苑君和他在拥挤着许多人的教室里轻声耳语着,谈了许多许多,门外却有一人惊呆在那里,随即那人又回到自己的座位上捧起书来。曾涛真希望此刻能够钻进书缝里。然而,曾涛毕竟是曾涛,再也无心苦读书、读苦书。他站起身来,告辞了几位伙伴,走下楼来。右脚刚刚伸出门,却只得将它停在半空中,进退两难。苑君和景波正在面对面谈着什么,这时候,三人都感到很尴尬。曾涛还是较为老练些,很快就自如地笑着:“呀——,你们——都在这儿呢?!”似想突出某些意思,却依旧摆脱不了勉强的语气。他悠然地走过去打开车锁,上车时又回过身来看看这二位,这次可是从心里在笑着。
“景波,我们还是一起走吗?”
景波在那边惶惶不安地要躲闪开。
“我的车子在那边,我去找找”,一言未了,就赶忙跑过去在那边的车库里胡乱寻找起来。其实那里根本没有他的车子,他忽视了一点:曾涛认得他所骑的自行车。
当曾涛看出破绽后,立刻苦苦地笑笑,骑车走远了。
曾涛猛然醒悟到一点,她该认为自己是在“监视”她。不应让她这样去想,而且事实也确非如此。他马上喊住了同一位女生正向另一边走去的苑君。苑君立刻转过身来,犹豫着,立刻又面带着曾涛早已熟悉的微笑走了过来,两只明亮的眼睛毫不犹豫地直视着曾涛。

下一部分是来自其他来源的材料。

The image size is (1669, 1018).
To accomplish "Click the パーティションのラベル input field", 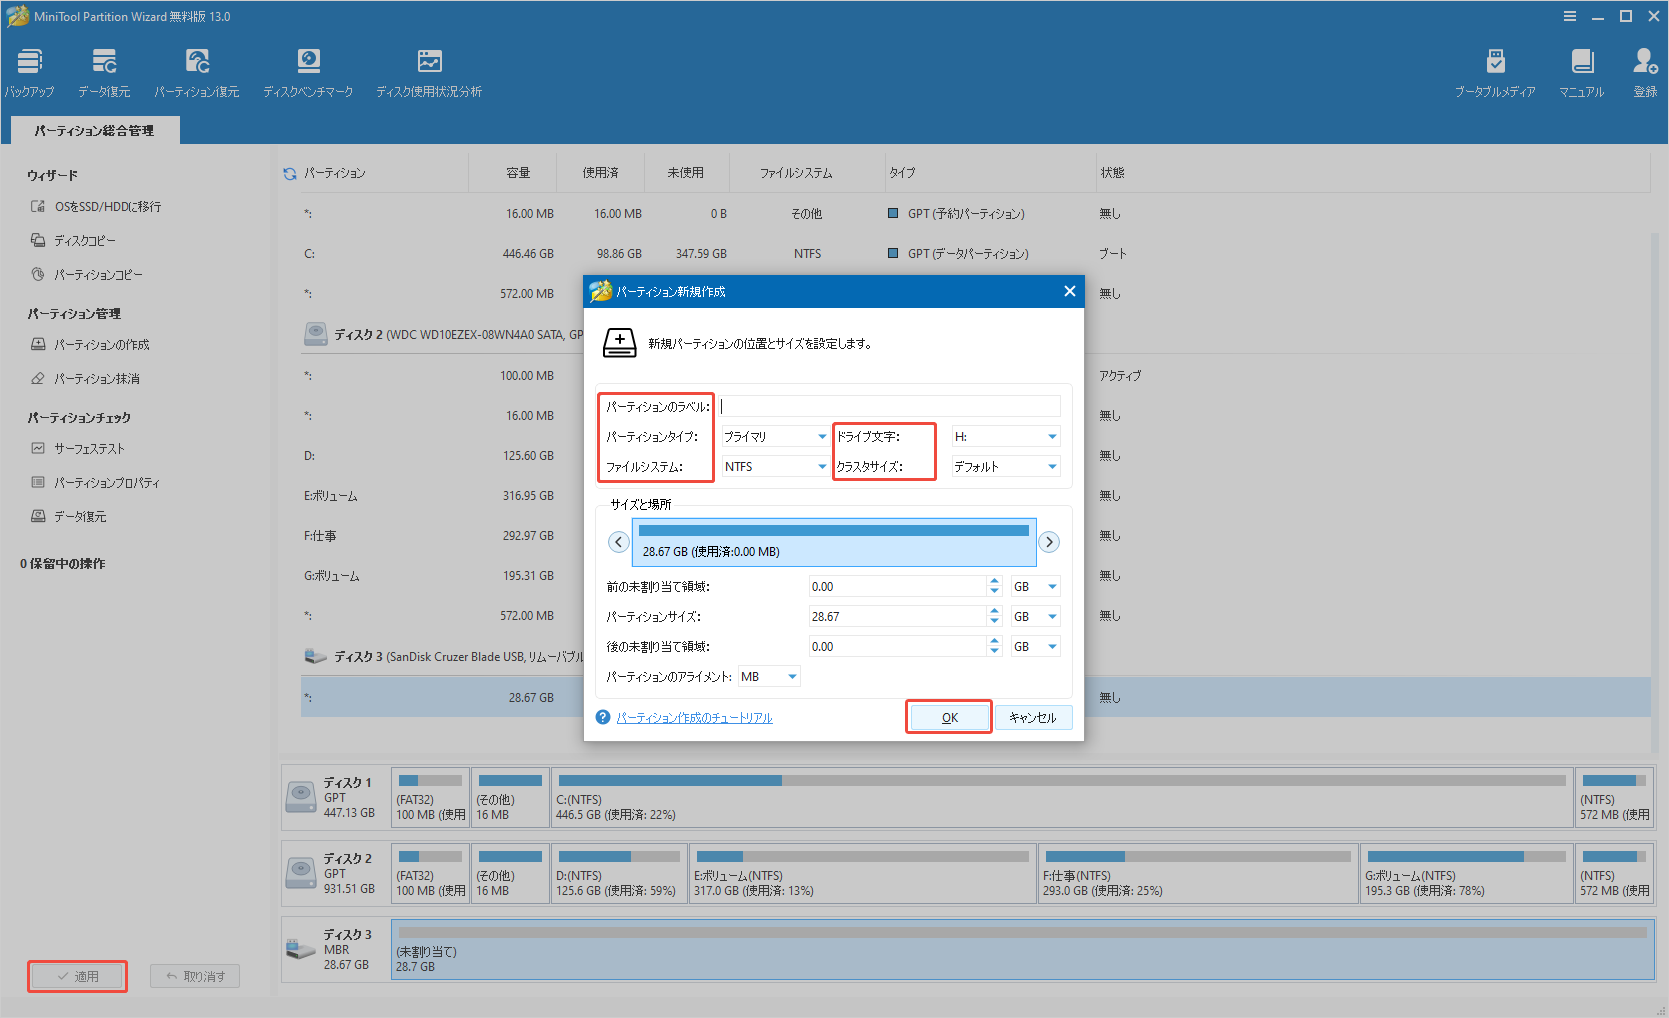I will tap(888, 406).
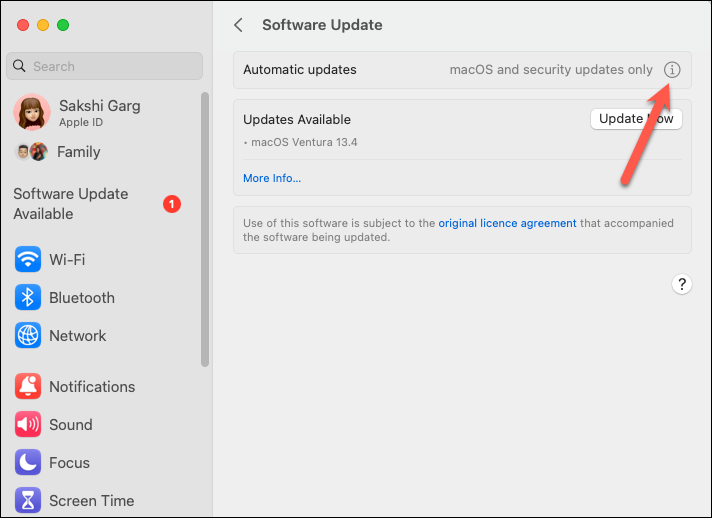Open the More Info link
This screenshot has height=518, width=712.
coord(272,178)
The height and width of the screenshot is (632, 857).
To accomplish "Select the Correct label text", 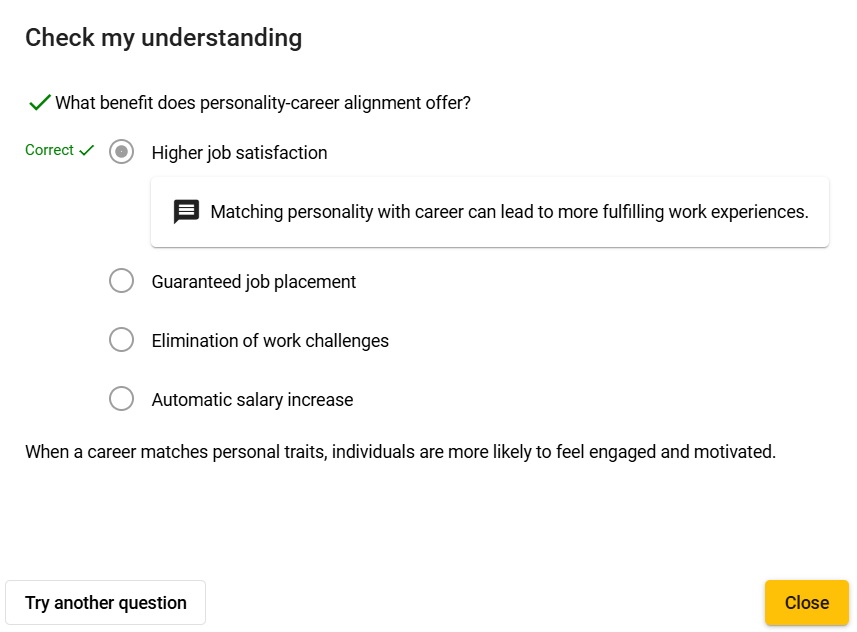I will pyautogui.click(x=50, y=149).
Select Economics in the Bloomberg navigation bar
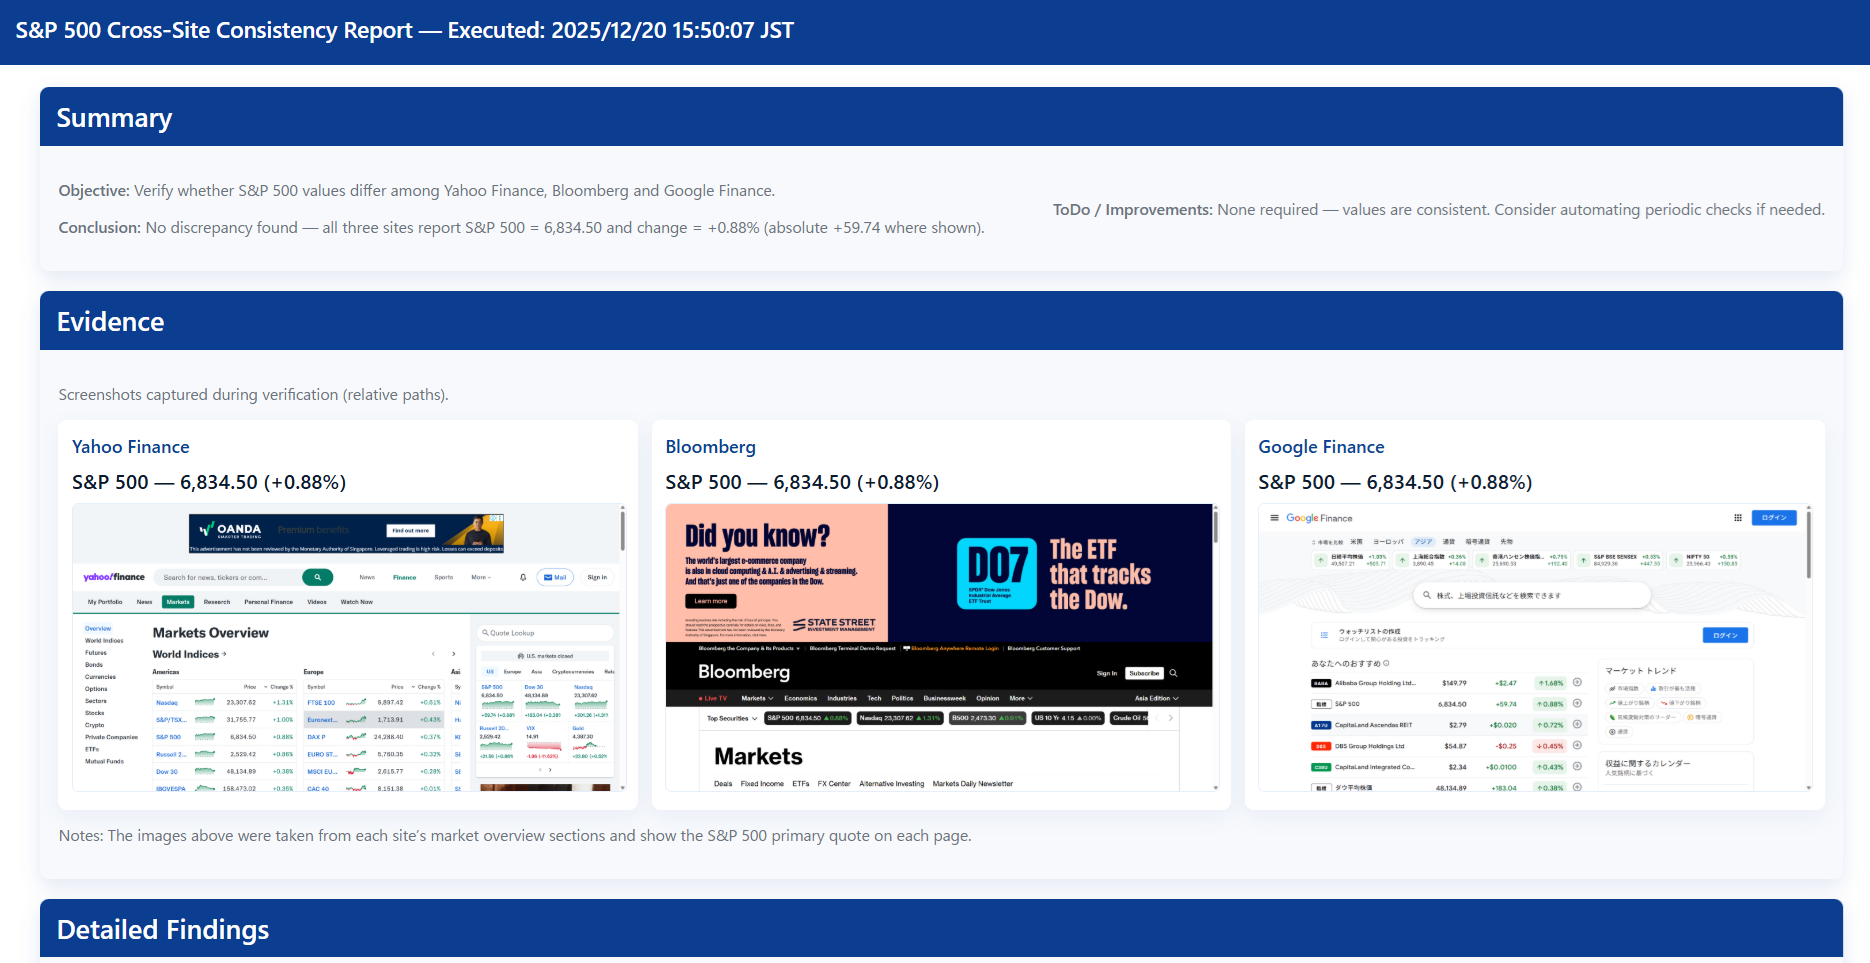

曾涛并不想去会她的目光,只是朗朗地宣布着心中想说的话:“你也在这里看书?”不等她回答,马上又接道:“我和几位同学最近几天才到这里来看书,——这里的环境很不错的”。言外之意,就是要明确地告诉苑君:我可不是来“跟踪”你的。此刻,他在嘲笑般的意味中看着苑君渐见红润的脸蛋。
苑君的脸庞更红润了,她知道自己刚才的想法是错误的,也许是真的错怪了曾涛。她知道曾涛是从不会说谎的。她开始低声轻语起来,又眼开始重视着地面。
“你报考什么学校了?”
问得很诚恳。
曾涛的心底只觉得暖融融的,那一丝游荡着的热意,让他那样开心。
“我今年最多只能考上一般的院校,所以我考上了也不一定能去,我要在明年考上省本科一类的院校”。
他此刻心中装满了自信,无意之中挺直了身体,又昂起了头。
她有些羡慕,她知道自己最大的可能是考不上大学。虽然她现在常常很轻松的样子,但并不是充实着的轻松。她开始后悔在当初总是对学习漠不关心,却总是在感情的波折中耗费时间和精力。
她开始怯怯地说:“我准备报考市专科的自动化专业。不过,我今年不想认真考,准备明年再争取考上好一点的学校”。在他的面前时,苑君总是低着头,欢颜附衬着天蓝色的连衣裙,完全是一副柔顺、温情和娇羞的样子。此刻,她开始轻轻地拉扯着胸前的衣襟,身体在微风中轻抖着,很激动的样子。
曾涛在她的面前,几站触到了微风吹过来的那长发,他的心中产生了一种愿望,他要得到真正拥有她的权利。他此刻真想一把抱过她来,他要当面告诉她:“我爱你!”。然而,很快又清醒地意识到,苑君身后的那位女同学正在向这边张望着什么。于是,他尽量克制着内心的冲动,争取不露声色地看看苑君身后不远处的那位同学,依依不舍地告别了苑君。
景波就在曾涛身后三五米远的地方惊立。曾涛礼貌地点头示意,主动约他一同返家,景波却慌慌的样子,又向楼内走去。曾涛不禁笑出声来,叹着什么,独自骑车走了。
苑君和曾涛的会面,使这两人平静的心中又泛起一层涟渏。两人心底都在想着同一个问题:为什么总说不想见到他(她),而一但见到他(她)却又是这样的欢喜?为什么总说不再去理睬他(她),而一见到他(她),却总想多说一会儿心底话?